Moreover most people - rich or poor - in rich countries, benefit directly from private sector 'profits and rents' of rich country businesses and also through their rich country governments. Again there is no clear separartion or distinct groups that can be held to be in opposition.
Even some poor people in poor countries might well own assets (some farmland, a shop, a fishing boat) and 'profit' from rents or employ people on wages.
There are no clear cut 'classes' which are in neat opposition to each other: reallife is messy and not neat, it can't be meaningfully or accurately modelled using clunky and obsolete 19th century ideas which are well past their sell-by date.

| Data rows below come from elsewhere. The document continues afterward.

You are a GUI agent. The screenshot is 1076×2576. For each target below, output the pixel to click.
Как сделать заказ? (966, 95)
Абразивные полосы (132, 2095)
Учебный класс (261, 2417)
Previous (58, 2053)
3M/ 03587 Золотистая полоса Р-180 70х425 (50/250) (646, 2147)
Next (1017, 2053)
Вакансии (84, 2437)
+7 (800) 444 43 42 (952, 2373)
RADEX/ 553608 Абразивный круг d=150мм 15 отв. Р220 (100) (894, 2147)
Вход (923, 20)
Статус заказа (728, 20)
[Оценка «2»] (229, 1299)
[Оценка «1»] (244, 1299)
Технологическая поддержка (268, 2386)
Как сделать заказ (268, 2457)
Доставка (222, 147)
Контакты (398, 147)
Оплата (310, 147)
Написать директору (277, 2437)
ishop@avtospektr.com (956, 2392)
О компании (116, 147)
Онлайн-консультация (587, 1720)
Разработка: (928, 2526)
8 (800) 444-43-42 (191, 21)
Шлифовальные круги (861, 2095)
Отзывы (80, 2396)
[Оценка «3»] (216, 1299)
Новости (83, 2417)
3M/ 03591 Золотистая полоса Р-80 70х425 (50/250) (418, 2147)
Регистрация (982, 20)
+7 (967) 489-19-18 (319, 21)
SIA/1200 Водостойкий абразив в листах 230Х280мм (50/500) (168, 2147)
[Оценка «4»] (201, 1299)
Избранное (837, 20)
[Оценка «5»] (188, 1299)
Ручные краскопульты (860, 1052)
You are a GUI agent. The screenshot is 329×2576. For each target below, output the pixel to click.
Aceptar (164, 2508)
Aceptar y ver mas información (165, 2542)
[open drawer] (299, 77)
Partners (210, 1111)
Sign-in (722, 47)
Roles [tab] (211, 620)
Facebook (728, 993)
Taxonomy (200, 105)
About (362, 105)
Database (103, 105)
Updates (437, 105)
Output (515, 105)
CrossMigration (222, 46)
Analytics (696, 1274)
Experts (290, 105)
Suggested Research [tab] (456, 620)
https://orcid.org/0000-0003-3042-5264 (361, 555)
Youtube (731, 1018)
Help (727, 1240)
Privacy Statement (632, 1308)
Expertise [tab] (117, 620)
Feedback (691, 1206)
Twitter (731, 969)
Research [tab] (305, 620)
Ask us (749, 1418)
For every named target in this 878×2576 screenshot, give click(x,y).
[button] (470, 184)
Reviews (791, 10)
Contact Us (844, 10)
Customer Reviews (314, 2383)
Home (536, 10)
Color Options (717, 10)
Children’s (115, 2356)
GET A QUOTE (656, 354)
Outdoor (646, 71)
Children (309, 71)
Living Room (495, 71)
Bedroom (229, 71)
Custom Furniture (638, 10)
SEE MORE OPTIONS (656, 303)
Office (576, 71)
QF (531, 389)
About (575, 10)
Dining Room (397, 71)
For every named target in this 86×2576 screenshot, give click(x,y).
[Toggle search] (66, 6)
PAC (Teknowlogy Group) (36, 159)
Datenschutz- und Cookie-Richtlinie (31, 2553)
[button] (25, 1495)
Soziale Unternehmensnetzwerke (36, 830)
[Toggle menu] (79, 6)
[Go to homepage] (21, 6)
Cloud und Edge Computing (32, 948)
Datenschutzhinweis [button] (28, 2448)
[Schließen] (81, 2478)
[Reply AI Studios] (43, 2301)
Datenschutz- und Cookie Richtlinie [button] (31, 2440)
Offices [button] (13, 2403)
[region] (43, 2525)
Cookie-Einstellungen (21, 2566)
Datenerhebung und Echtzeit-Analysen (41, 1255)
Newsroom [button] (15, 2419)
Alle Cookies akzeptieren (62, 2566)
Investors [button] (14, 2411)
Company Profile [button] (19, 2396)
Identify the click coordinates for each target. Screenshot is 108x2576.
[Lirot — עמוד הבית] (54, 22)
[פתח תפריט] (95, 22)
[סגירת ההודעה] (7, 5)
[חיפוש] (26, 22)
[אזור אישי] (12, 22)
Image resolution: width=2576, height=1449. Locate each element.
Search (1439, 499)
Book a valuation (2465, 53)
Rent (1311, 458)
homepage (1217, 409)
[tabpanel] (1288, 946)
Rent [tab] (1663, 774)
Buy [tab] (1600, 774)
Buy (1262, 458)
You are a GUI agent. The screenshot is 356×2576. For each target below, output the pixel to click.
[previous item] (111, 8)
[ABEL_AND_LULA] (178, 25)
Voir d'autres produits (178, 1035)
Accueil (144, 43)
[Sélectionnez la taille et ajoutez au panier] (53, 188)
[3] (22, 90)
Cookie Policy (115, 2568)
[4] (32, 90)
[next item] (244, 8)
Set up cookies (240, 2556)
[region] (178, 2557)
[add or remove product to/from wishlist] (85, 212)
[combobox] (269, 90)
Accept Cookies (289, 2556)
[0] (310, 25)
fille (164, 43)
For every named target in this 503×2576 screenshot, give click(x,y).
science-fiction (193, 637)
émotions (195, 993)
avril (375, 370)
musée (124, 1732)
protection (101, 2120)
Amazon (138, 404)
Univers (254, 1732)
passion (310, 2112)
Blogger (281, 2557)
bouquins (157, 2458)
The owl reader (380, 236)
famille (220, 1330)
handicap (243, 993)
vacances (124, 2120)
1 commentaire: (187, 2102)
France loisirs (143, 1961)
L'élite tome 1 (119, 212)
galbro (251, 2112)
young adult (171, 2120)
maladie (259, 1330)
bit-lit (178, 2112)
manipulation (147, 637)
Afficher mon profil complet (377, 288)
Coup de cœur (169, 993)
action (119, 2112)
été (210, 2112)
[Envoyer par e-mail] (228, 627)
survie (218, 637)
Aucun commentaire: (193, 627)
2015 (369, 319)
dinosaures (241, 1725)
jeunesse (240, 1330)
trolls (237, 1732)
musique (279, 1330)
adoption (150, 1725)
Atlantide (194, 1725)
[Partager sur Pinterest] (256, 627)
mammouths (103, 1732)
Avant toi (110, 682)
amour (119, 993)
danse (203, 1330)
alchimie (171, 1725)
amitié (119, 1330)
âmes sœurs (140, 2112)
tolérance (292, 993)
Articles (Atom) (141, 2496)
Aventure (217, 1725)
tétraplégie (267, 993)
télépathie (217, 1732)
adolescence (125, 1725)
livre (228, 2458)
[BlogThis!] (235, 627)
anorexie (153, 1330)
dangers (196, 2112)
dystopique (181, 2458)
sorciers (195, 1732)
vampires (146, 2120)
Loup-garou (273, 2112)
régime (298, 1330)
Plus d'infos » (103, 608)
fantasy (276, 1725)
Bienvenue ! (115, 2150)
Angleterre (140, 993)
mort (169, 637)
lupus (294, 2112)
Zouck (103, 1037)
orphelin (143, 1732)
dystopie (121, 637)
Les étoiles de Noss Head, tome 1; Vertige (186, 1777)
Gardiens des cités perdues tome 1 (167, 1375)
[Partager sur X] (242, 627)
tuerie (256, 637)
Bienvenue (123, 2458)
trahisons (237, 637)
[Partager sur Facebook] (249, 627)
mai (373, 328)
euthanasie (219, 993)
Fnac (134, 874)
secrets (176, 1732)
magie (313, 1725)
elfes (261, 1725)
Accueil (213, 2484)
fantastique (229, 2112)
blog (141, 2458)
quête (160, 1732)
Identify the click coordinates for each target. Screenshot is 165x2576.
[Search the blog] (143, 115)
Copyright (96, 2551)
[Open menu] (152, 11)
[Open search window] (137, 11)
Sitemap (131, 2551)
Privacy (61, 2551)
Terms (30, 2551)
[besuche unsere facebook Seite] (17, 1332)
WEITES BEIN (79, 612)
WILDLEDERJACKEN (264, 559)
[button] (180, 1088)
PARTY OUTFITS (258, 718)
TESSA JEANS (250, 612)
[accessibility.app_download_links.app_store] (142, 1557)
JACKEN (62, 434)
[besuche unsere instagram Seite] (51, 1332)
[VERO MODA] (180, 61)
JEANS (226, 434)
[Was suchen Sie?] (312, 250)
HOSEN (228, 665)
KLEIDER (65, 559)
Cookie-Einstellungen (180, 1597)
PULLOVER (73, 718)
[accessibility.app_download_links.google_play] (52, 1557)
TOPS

Every single individual has a relationship with 'capital' - capital itself is not embodied in a distinct, discrete or exclusive class of people. Everyone is within the system and the system has its own logic - there is no need to try and pretend that aspects of capitalism can be 'embodied' by discrete groups of people. Anyone is capable of deciding that they want to support or oppose various aspects of the system and how they want to express themselves politically. This means that political struggle is not automatically determined by underlying waelth or relationships with the 'means of production'.
There are even more flaws in marxist analyses - a nonsense 'labour value' theory, a flawed definition of 'means of production', an utter fetish on industrial workers and an inability to understand modern economics generally.
For all these reasons 'class struggle' advocates - anarchist, communist or otherwise - are irrelevant and wasting their own and everyone else's time.